Extract —
The project focuses on a) Patient-Reported Experience Measures (PREMS), which measure how patients experience health care and refers to practical aspects of care, such as care co-ordination, waiting times and provider-patient communication; b) Patient-Reported Outcome Measures (PROMS), which measure how patients assess the results of the care they receive.

PROMS contain information about outcomes such as quality of life, pain, physical functioning and psychological well-being.

Assumption

Underlying assumptions of PaRIS are that populations around the world are ageing and people with chronic conditions form the most rapidly growing group of healthcare users. In many OECD countries, around 2/3 of the population aged 45 and older have at least one chronic condition. Most of these people receive routine follow-up care in primary care, or other ambulatory care settings. Many receive care from different providers and face fragmented, un-coordinated care and, as a result, are at risk of receiving substandard care. For this group of patients, the OECD is currently unable to properly assess to what extent the care they receive makes a difference for them. Assessing the outcomes and experiences amongst them will shed light on whether the care patients receive contributes to better health results – they are more functional, more active, with less pain – and to a better experience of care – the care they receive is more seamless, and more tailored to their needs.

Available data —
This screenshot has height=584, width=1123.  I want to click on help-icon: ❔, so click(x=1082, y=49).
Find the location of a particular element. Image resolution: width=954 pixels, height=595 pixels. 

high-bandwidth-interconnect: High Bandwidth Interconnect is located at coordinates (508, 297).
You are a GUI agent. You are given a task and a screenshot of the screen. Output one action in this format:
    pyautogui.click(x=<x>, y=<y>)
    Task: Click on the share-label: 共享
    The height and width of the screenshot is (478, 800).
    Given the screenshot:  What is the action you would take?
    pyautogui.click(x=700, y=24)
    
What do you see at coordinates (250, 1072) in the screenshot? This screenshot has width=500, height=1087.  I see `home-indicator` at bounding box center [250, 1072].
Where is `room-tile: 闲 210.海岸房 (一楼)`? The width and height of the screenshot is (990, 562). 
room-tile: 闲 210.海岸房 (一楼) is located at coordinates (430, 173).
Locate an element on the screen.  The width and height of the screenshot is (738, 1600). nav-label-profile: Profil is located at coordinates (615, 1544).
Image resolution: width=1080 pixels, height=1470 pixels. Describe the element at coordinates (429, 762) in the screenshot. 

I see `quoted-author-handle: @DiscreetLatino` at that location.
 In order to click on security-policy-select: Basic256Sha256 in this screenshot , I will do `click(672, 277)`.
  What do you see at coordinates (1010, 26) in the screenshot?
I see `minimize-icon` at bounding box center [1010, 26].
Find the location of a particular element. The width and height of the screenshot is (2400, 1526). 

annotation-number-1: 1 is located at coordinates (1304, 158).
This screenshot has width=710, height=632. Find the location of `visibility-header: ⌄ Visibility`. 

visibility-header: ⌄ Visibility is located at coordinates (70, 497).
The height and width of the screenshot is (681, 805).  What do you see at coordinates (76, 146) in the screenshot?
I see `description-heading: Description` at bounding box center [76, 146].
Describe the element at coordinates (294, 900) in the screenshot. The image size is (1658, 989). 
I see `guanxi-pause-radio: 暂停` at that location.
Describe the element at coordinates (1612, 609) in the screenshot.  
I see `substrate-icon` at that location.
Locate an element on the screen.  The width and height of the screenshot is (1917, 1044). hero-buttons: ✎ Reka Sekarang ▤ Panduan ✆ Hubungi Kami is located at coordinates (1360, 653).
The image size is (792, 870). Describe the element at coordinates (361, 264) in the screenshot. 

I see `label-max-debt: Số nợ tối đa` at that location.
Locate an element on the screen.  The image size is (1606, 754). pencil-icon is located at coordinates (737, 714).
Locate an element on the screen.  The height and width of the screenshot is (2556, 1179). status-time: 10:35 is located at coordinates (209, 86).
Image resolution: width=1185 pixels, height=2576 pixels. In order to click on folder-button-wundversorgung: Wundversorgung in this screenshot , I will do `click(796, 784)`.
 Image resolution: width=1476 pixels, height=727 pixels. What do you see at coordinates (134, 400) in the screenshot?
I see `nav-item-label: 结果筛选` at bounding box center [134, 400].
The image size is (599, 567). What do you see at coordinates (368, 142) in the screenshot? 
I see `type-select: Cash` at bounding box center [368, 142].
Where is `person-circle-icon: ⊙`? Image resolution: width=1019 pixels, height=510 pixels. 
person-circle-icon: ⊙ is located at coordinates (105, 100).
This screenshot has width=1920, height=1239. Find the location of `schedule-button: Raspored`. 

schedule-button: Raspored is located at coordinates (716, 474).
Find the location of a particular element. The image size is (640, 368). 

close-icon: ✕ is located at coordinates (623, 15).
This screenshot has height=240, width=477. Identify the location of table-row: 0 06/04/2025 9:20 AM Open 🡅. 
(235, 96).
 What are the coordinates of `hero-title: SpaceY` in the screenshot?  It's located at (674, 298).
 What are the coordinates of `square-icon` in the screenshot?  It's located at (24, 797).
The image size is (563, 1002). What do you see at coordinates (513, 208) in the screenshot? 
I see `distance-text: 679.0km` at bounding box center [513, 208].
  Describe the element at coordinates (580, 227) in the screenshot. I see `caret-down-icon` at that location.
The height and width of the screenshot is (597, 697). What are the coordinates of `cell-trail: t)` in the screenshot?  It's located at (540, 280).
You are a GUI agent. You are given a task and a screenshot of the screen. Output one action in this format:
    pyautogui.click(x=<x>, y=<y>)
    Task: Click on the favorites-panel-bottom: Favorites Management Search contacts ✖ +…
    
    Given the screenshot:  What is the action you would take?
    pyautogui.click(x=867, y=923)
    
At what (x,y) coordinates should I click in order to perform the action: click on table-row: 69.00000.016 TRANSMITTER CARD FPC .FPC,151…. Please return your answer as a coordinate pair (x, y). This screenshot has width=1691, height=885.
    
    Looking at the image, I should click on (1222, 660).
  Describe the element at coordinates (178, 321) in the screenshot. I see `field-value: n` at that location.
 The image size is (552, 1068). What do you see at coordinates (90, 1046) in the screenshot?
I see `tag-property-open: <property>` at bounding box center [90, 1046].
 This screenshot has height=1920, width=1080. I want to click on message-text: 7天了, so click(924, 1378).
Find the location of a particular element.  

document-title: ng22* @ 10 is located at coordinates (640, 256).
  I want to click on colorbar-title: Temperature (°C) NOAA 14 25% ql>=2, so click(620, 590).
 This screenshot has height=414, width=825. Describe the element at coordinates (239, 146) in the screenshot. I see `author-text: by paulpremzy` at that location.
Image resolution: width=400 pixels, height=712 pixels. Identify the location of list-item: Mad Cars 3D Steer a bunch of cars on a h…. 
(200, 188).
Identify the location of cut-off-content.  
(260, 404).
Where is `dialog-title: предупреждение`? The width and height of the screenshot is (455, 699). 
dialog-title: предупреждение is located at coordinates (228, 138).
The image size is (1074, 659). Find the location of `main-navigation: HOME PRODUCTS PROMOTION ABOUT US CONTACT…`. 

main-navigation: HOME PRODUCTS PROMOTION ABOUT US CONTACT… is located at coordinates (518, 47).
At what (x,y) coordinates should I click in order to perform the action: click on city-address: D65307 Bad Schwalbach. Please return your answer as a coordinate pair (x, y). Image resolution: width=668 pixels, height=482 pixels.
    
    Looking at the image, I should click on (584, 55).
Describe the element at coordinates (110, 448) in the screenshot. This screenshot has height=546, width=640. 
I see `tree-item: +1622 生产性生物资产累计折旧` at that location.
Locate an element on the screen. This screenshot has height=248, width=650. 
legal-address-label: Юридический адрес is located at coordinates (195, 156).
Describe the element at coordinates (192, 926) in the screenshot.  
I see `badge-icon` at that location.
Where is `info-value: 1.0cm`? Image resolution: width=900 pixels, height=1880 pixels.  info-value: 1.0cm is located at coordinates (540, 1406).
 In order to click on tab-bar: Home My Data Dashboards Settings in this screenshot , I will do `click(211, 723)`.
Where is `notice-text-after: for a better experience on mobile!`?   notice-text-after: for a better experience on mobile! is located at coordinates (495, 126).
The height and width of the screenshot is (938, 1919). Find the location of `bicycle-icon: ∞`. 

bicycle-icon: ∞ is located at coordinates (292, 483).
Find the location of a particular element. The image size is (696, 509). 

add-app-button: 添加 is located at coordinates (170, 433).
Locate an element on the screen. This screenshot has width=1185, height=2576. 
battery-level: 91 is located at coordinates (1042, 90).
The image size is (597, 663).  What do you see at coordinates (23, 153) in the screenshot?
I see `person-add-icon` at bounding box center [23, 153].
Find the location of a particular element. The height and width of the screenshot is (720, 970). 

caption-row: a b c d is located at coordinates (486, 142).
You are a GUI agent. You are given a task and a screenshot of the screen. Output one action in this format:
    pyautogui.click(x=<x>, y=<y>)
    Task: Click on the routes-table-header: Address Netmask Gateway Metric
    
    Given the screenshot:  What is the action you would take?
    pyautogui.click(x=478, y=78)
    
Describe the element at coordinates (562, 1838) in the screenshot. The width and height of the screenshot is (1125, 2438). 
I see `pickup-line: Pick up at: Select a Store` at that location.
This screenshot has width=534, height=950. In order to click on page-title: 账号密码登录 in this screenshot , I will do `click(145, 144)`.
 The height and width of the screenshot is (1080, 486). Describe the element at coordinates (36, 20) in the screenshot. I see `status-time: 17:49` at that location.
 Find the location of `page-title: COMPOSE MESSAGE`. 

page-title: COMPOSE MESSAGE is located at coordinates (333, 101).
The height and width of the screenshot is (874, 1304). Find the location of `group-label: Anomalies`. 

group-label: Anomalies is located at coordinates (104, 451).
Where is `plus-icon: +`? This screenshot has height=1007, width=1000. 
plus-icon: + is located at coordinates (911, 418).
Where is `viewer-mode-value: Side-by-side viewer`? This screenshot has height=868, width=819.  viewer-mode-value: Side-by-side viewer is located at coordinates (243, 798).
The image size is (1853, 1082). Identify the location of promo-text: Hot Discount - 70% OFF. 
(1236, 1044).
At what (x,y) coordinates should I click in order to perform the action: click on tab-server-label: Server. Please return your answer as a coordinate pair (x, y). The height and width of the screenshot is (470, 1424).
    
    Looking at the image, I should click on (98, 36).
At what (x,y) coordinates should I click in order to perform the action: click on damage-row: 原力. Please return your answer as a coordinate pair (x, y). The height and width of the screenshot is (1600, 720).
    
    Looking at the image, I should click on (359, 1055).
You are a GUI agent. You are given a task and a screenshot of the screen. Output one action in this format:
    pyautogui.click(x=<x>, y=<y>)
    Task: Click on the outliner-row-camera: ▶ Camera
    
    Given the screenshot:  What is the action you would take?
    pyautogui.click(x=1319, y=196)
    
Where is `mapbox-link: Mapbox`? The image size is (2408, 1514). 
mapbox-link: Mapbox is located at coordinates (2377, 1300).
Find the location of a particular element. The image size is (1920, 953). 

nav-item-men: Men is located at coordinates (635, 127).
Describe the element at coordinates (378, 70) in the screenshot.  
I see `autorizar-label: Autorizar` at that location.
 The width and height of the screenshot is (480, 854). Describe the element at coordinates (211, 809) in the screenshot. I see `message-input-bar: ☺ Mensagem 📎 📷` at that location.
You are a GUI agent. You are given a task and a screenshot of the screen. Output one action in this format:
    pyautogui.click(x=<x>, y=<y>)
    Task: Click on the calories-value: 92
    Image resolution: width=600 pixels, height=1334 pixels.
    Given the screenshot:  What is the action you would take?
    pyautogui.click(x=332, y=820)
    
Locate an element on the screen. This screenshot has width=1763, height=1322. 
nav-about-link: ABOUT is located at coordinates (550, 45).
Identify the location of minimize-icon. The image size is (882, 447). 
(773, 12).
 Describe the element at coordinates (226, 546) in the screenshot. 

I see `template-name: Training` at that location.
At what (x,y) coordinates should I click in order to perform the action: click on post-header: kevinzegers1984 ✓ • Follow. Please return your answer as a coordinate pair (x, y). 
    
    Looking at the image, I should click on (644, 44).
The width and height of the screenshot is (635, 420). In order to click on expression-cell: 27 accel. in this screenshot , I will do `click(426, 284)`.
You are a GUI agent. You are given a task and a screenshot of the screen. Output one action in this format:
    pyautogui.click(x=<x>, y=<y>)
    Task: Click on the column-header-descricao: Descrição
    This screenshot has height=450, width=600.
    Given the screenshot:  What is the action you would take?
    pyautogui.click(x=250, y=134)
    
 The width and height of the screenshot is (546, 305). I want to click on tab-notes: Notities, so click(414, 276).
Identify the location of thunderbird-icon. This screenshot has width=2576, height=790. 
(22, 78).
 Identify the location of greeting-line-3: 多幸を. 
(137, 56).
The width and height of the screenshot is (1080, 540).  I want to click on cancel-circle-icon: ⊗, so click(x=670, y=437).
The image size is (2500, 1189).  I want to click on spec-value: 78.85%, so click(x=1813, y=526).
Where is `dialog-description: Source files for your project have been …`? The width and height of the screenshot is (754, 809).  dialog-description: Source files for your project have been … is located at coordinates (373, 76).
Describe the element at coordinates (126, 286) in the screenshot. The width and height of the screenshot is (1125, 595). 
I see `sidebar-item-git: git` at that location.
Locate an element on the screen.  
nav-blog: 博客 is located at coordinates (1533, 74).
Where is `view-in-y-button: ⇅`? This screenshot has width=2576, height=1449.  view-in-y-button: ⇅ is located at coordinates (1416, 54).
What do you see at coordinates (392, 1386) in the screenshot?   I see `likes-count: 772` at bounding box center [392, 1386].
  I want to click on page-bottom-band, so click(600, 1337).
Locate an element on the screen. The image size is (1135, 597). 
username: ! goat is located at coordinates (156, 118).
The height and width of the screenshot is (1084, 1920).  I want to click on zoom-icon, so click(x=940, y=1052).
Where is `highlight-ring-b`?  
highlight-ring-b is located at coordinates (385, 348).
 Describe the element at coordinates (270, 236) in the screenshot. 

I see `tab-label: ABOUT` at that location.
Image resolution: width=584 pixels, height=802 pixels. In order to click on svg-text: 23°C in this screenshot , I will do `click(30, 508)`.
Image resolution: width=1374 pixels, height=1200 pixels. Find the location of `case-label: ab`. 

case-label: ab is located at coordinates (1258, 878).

Aim of the exercise —
Can you write out the whole PaRIS passage above, word for word?

Written solution —
The project focuses on a) Patient-Reported Experience Measures (PREMS), which measure how patients experience health care and refers to practical aspects of care, such as care co-ordination, waiting times and provider-patient communication; b) Patient-Reported Outcome Measures (PROMS), which measure how patients assess the results of the care they receive.

PROMS contain information about outcomes such as quality of life, pain, physical functioning and psychological well-being.

Assumption

Underlying assumptions of PaRIS are that populations around the world are ageing and people with chronic conditions form the most rapidly growing group of healthcare users. In many OECD countries, around 2/3 of the population aged 45 and older have at least one chronic condition. Most of these people receive routine follow-up care in primary care, or other ambulatory care settings. Many receive care from different providers and face fragmented, un-coordinated care and, as a result, are at risk of receiving substandard care. For this group of patients, the OECD is currently unable to properly assess to what extent the care they receive makes a difference for them. Assessing the outcomes and experiences amongst them will shed light on whether the care patients receive contributes to better health results – they are more functional, more active, with less pain – and to a better experience of care – the care they receive is more seamless, and more tailored to their needs.